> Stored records
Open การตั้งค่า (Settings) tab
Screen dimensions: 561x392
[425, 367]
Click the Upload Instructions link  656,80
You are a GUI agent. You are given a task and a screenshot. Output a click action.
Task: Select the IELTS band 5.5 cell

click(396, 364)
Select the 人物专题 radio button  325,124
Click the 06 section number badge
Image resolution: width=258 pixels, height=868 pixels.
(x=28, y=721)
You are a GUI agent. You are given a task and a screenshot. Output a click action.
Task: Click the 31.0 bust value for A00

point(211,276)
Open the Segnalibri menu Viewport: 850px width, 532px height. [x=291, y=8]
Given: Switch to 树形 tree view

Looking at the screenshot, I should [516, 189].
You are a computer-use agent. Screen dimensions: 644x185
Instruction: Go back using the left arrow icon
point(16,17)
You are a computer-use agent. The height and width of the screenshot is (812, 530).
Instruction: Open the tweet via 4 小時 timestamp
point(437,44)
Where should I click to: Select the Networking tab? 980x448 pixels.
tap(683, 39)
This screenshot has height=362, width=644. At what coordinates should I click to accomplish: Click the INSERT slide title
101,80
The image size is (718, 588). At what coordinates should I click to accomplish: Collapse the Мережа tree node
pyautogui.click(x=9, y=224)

* * *

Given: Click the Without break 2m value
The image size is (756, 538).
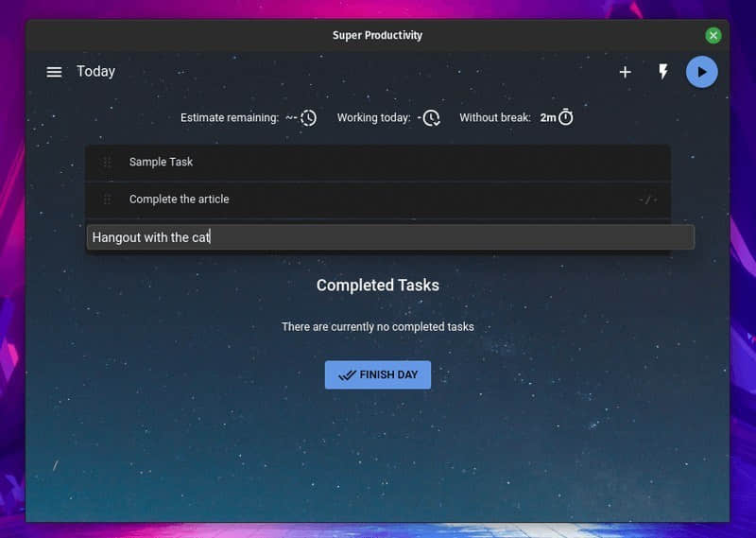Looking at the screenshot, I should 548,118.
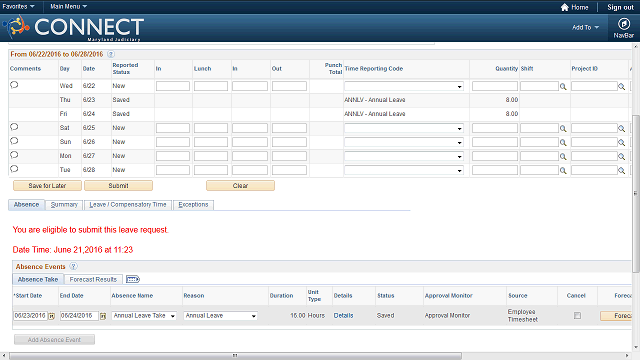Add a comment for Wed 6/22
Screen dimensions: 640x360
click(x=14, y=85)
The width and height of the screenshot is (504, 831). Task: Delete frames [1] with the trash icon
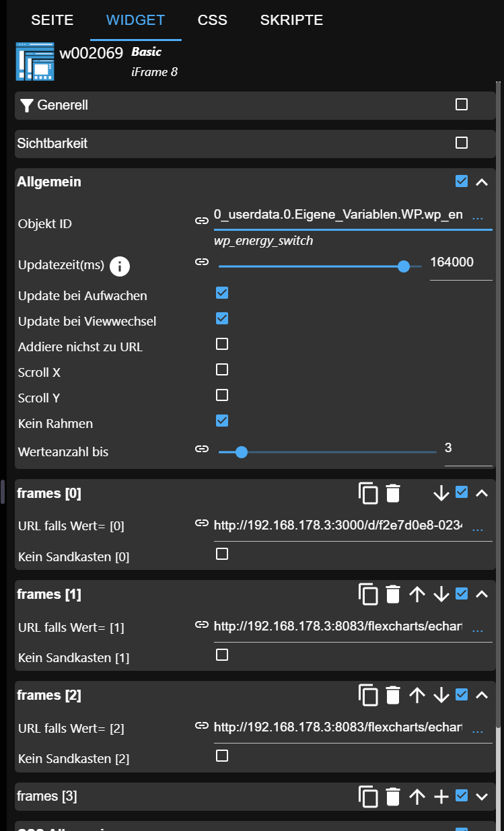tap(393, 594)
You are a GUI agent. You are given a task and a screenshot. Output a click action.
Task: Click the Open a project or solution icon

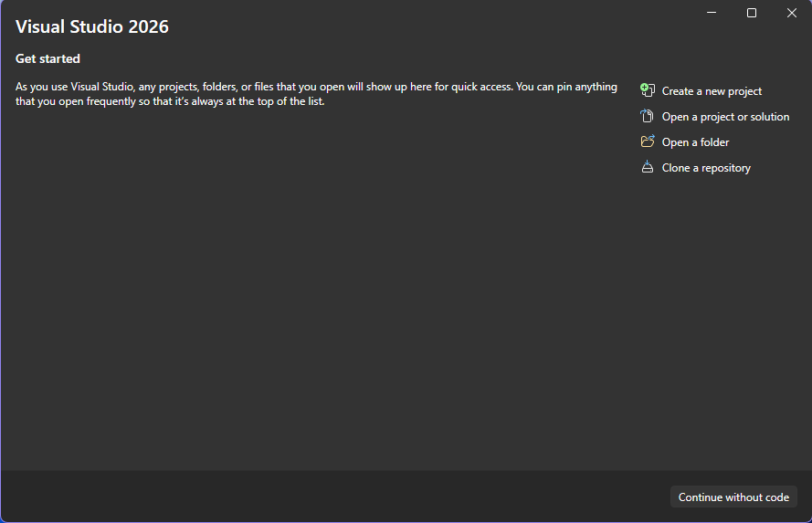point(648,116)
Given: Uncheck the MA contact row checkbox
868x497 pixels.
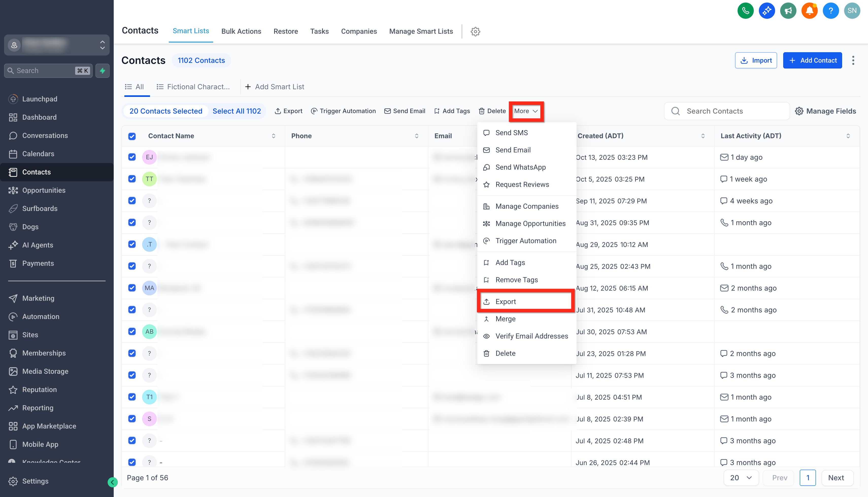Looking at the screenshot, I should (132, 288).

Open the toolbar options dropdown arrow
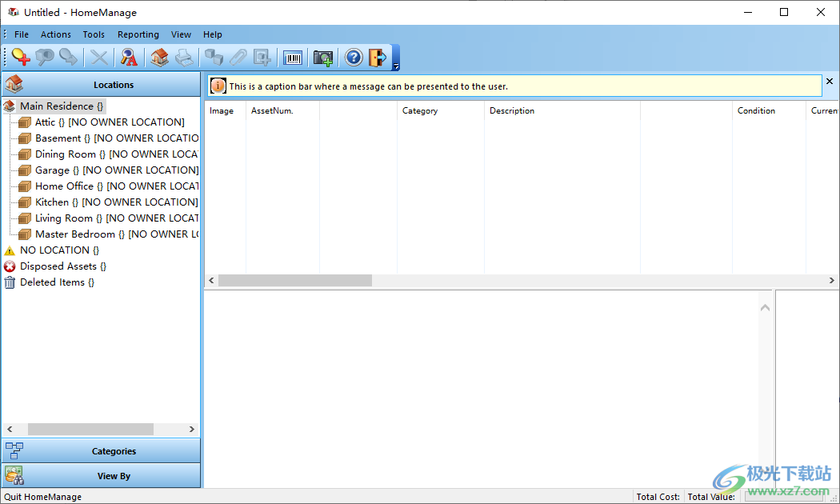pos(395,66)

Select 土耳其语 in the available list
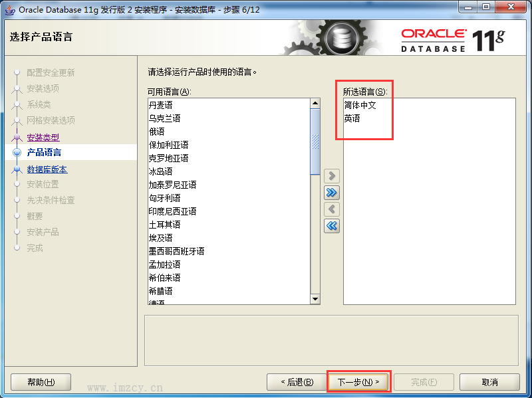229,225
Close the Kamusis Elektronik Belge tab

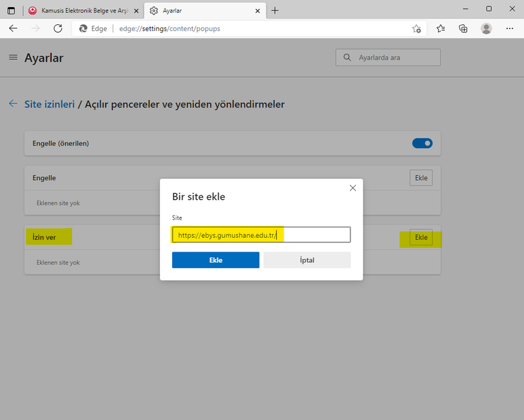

> ASSIGNED TASK
Copy out, in full, each line above that has the word "computer" in it.

> ANSWER BELOW
You are a computer-use agent. Screen dimensions: 644x185
You are a computer-use agent. The height and width of the screenshot is (812, 530).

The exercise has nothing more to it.